> **DESCRIPTION OF THE TASK**: Within the records that follow, restate exactly the lines from the line with "Viewport: 812px width, 508px height." down to the line with "the red mascot", including both. Omit the pictures.

> **INFORMATION SHOWN**:
________________
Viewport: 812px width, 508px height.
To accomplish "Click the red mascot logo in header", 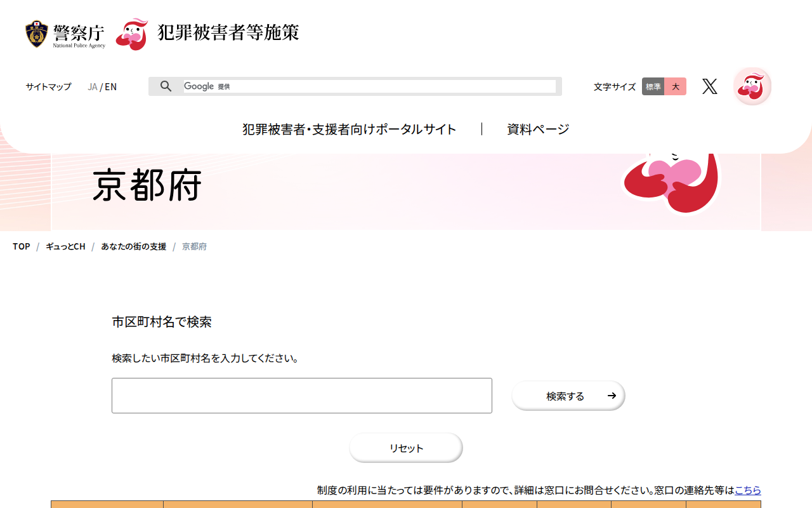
________________
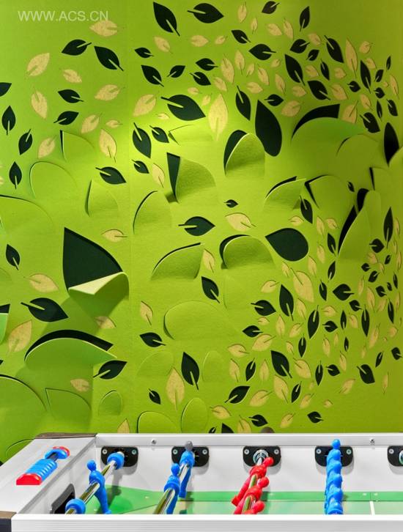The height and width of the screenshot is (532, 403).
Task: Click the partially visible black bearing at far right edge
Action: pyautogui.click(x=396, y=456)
________________
> **EXERCISE ANSWER**:
Viewport: 812px width, 508px height.
To accomplish "Click the red mascot logo in header", 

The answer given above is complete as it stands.